━━ Provided information

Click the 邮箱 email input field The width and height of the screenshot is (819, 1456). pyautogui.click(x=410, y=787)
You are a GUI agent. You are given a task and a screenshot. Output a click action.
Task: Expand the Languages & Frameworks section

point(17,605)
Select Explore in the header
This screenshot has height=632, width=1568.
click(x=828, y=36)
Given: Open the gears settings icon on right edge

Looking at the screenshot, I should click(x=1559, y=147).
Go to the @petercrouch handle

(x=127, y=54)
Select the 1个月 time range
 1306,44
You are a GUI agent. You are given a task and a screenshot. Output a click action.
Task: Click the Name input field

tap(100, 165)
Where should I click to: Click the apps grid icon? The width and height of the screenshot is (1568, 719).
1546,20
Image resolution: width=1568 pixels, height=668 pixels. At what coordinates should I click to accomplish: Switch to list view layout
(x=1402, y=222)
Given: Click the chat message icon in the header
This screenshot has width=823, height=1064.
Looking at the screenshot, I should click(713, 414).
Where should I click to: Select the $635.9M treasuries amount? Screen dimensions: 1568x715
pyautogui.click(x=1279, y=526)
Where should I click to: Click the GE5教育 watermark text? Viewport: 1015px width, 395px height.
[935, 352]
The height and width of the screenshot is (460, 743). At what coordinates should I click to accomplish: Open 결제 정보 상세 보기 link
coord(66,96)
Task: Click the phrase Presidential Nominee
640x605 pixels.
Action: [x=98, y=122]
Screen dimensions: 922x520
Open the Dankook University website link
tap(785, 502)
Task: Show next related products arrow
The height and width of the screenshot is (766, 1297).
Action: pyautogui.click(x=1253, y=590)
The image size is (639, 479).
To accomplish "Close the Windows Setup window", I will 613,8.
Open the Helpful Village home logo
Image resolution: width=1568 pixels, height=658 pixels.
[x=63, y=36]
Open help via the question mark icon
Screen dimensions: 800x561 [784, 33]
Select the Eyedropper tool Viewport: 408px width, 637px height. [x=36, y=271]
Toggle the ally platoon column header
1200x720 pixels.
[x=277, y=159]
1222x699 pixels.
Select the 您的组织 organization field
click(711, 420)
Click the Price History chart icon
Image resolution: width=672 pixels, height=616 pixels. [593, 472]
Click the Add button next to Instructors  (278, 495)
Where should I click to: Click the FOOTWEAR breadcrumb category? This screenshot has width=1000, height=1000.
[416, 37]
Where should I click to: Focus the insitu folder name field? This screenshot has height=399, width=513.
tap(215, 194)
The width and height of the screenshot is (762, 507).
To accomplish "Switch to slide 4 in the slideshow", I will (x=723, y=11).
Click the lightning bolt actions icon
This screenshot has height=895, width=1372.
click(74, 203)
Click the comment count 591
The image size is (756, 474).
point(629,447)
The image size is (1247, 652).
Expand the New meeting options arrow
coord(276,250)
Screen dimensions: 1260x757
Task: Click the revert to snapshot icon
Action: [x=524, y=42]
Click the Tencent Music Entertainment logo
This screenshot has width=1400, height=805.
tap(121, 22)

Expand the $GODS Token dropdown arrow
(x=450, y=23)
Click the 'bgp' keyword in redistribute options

━━━━

Copy out, word for word, the part of the entries above that begins at the line with "This screenshot has width=823, height=1064." and ends at the line with "Click the Add", including both.

Written response:
This screenshot has width=823, height=1064.
Looking at the screenshot, I should click(713, 414).
Where should I click to: Select the $635.9M treasuries amount? Screen dimensions: 1568x715
pyautogui.click(x=1279, y=526)
Where should I click to: Click the GE5教育 watermark text? Viewport: 1015px width, 395px height.
[935, 352]
The height and width of the screenshot is (460, 743). At what coordinates should I click to accomplish: Open 결제 정보 상세 보기 link
coord(66,96)
Task: Click the phrase Presidential Nominee
640x605 pixels.
Action: [x=98, y=122]
Screen dimensions: 922x520
Open the Dankook University website link
tap(785, 502)
Task: Show next related products arrow
The height and width of the screenshot is (766, 1297).
Action: pyautogui.click(x=1253, y=590)
The image size is (639, 479).
To accomplish "Close the Windows Setup window", I will 613,8.
Open the Helpful Village home logo
Image resolution: width=1568 pixels, height=658 pixels.
[x=63, y=36]
Open help via the question mark icon
Screen dimensions: 800x561 [784, 33]
Select the Eyedropper tool Viewport: 408px width, 637px height. [x=36, y=271]
Toggle the ally platoon column header
1200x720 pixels.
[x=277, y=159]
1222x699 pixels.
Select the 您的组织 organization field
click(711, 420)
Click the Price History chart icon
Image resolution: width=672 pixels, height=616 pixels. [593, 472]
Click the Add button next to Instructors  (278, 495)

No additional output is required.